While Valentine’s Day is typically all about the heart, Sunshine Coast Hospital and Health Service (SCHHS) Director of Gastroenterology and Hepatology Professor James O’Beirne is asking people to also love their liver this February 14.
According to data collected by the Australian Family Physician, alcohol is a major cause of liver disease in Australia, and the incidence of end stage liver disease among young adult Australians is rising.
“The way we live our lives, and the normalisation of alcohol has led to significant increases in consumption across the board. There’s been a staggering rise in deaths from alcohol related liver disease in the last 20 years and the COVID pandemic has really rocketed those,” Prof. O’Beirne said.
“Since Sunshine Coast University Hospital (SCUH) opened we’ve had more than 300 new presentations with advanced liver disease, cirrhosis, and liver failure, and of those nearly 60% have sadly died.”
The normalisation of societal trends like ‘wine o’clock’ has resulted in Prof. O’Beirne seeing more younger women presenting with alcohol related liver disease, which he said is extremely worrying.
“We run a hepatology service and we usually have between 5 and 10 patients on the ward with alcohol related liver disease, of those we will always have a young woman,” he said.

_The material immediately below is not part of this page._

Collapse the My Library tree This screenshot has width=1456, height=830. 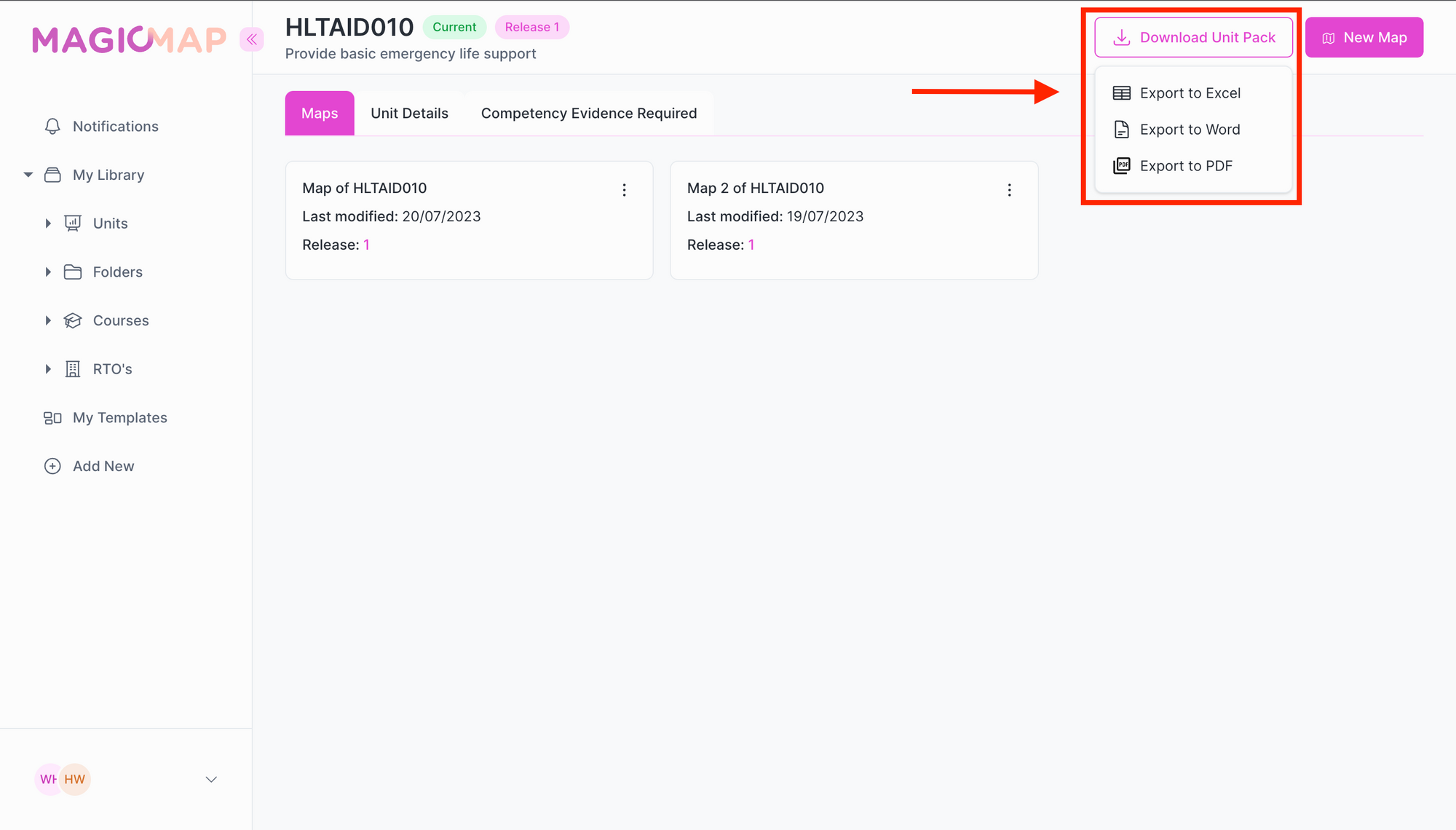28,175
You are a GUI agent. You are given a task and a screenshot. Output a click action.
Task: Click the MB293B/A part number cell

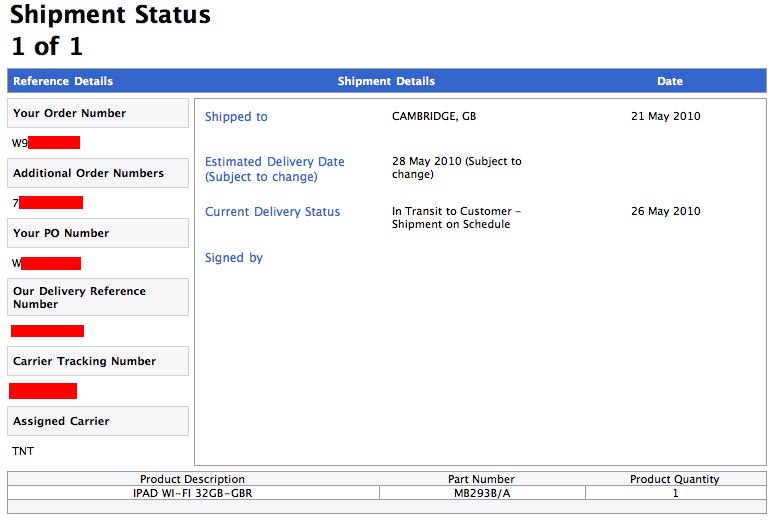point(482,493)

“Women tend to have a smaller body mass so for a certain given amount of alcohol the volume of distribution is less and the effects of that alcohol on the liver are more intense. Women tend to present earlier with advanced chronic liver disease and unfortunately unless they stop drinking the outcome can be devastating.”
Alcoholic liver cirrhosis is when the body starts to replace the liver’s health tissue with scar tissue.
While it is incurable, early diagnosis and treatment can minimise damage.
“Not everybody, but the vast majority of people will improve with abstinence from alcohol, but it can take 3-6 months for the liver to improve, and it needs to be complete abstinence” Prof. O’Beirne said.
Guidelines developed by the National Health and Medical Research Council state to reduce the risk of harm from alcohol-related disease or injury:
- Healthy men and women should drink no more than 10 standard drinks a week and no more than 4 standard drinks on any one day
- Children and people under 18 years of age should not drink alcohol
- Women who are pregnant, planning a pregnancy or breastfeeding should not drink alcohol
Prof. O’Beirne strongly encourages people to stick to these guidelines and aim to have two alcohol free days a week.
“If you drink more than 10 standard drinks a week that’s when the risk of alcohol related diseases - we’re not just talking about cirrhosis but other things that alcohol can cause especially in women like an increased risk of breast cancer – starts to go up. The problem is the risk is not linear, it’s exponential, so if you double it and drink 20 standard drinks a week your risk doesn’t go from 1% to 2% it goes from 1% to 5%.”